Warren Buffett and Conglomerates

Berkshire Hathaway is a difficult to understand conglomerate with a collection of unrelated businesses ranging from candy to insurance. Conglomerates suffer a well deserved discount from their pure play peers. Consulting firms like BCG and Marakon estimate the discount as high as 10% in normal times. The discount is based on the following factors:

1)     Poor focus leading to inefficiencies including: a) high head office overhead; b) cross subsidies from cash positive SBUs to cash deficient units; and c) poor capital allocation decisions. Conglomerates mimic capital markets, but on a less efficient basis.
2)     Weak Fit: conglomerates are usually not the best owners of all their SBUs. Managers must not only manage well enough to earn their cost of capital; they also earn more than an alternative owner who can extract synergies from related operations.

These forces underlie the wave of proposed spinoffs by firms such as Hewlett Packard, EBay and Yahoo.  Yet Warren Buffett claims Berkshire’s collection of businesses are worth more under their corporate umbrella than as standalone entities. He bases this on the following:

1)     He can move capital efficiently and on a tax efficient basis among the various units. This is premised on his being a better capital allocator than capital markets. This may be true for him, but probably questionable for other mere mortals.
2)     Spinoffs are frowned upon as the “spin-or” does not receive any premium. There is no premium, however, because, the “spin-or’s” shareholder still own the spun SBU just is a different form.
3)     Berkshire has very low overhead-at least for now.
Well, how can you dispute his success? The success, however, has some question marks associated with it. Consider:
1)     Buffett used to measure Berkshire’s by the growth in book value per share compared to the S&P 500. Unfortunately, Berkshire’s performance by that measure has lagged the S&P index for 5 of the last 6 years. Consequently, he switched metrics to comparing Berkshire market value changes compared to the S&P index.
2)     He justifies the change as better reflecting the significant change in his business model from owning minority positions in liquid public securities (70%+  of business 20 years ago) to owning and operating large business today (70%+ of the current business now).

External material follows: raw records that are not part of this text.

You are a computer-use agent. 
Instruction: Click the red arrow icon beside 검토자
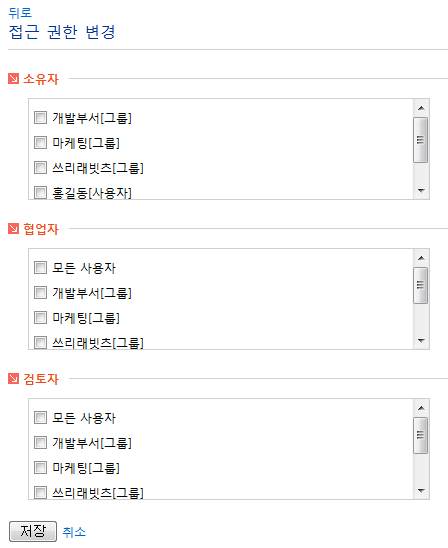click(x=13, y=378)
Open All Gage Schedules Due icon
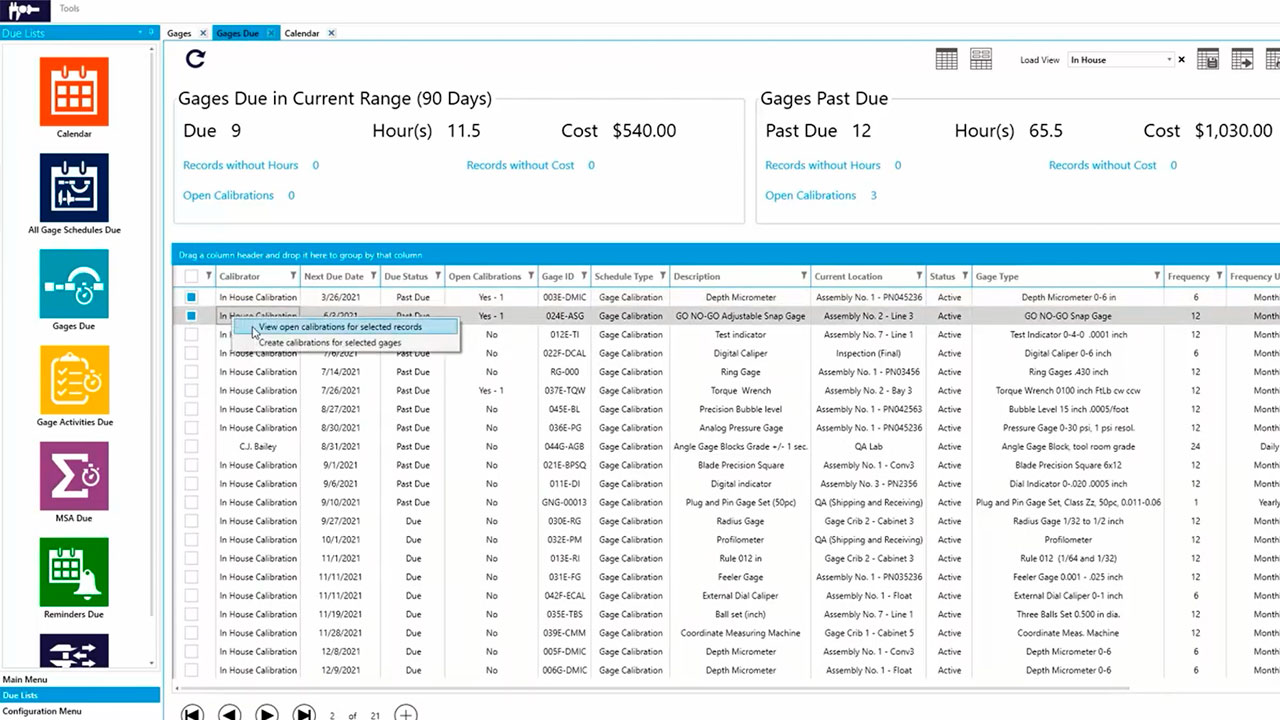 [x=74, y=188]
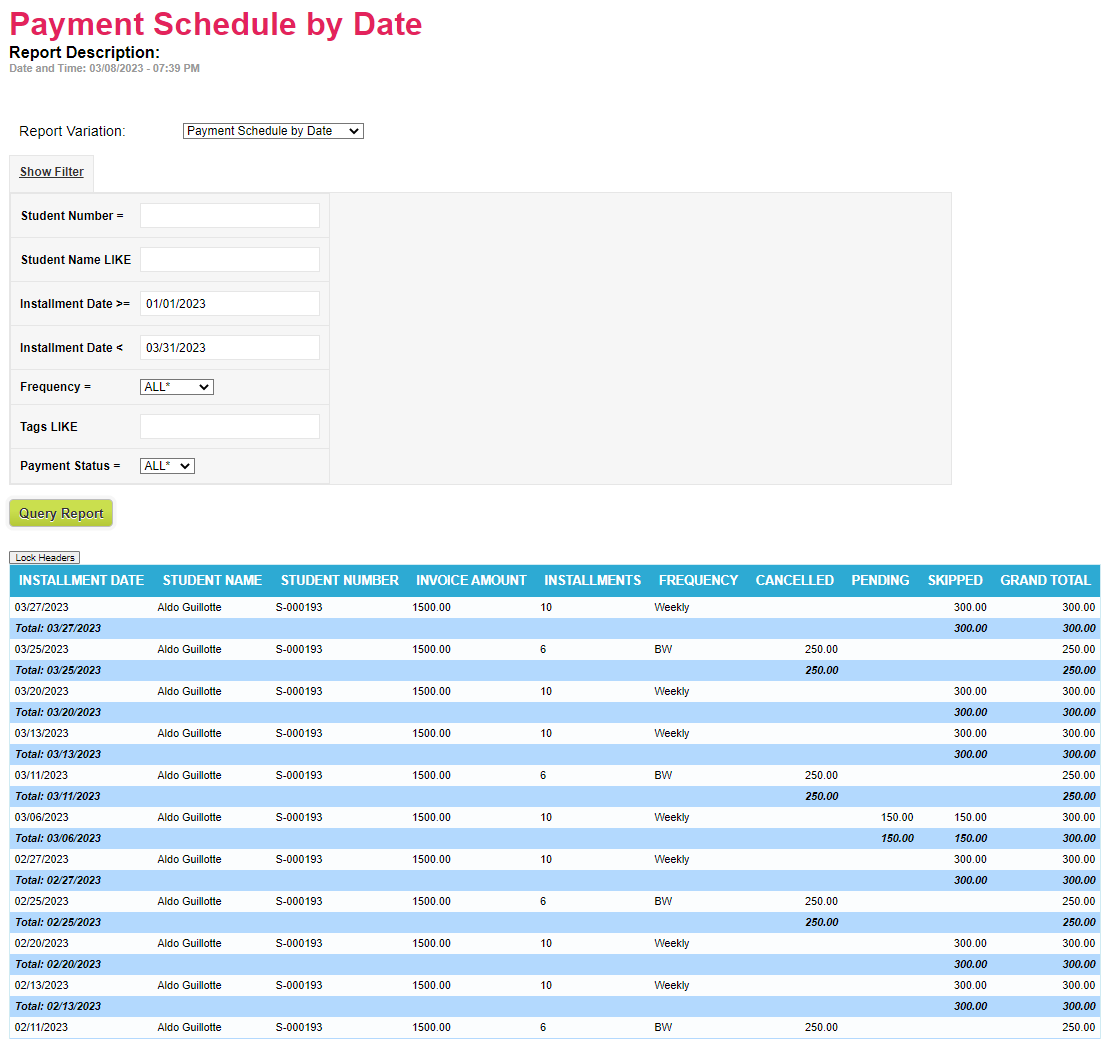Open the Report Variation dropdown
The width and height of the screenshot is (1111, 1039).
(273, 131)
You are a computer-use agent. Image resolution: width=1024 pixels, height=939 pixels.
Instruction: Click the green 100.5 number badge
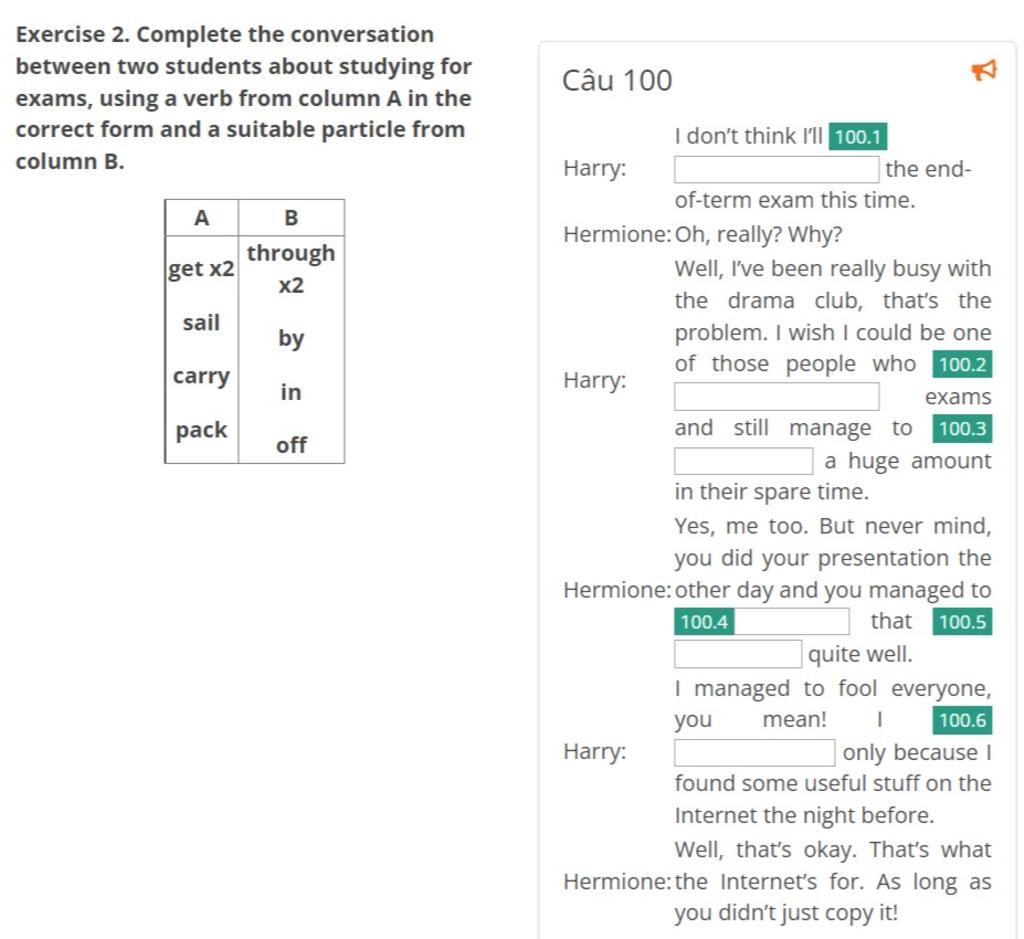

Perhaps, the conglomerate curse is catching up with Berkshire as it marches down the conglomerate path. Buffett’s superior individual skills may slow the onset of “conglomeratism”. Nonetheless, I doubt that even the Oracle can stave off its effects forever. That may be why he saw it necessary to explain why the conglomerate model makes sense for Berkshire in his annual shareholder letter this year.

Berkshire is unlikely to spin-off any divisions while Buffett remains CEO. My guess is that the pressure to break-up will mount once he gone. It seems that the advantages of the conglomerate model are more evident to those who run them, than to customers, employees and investors.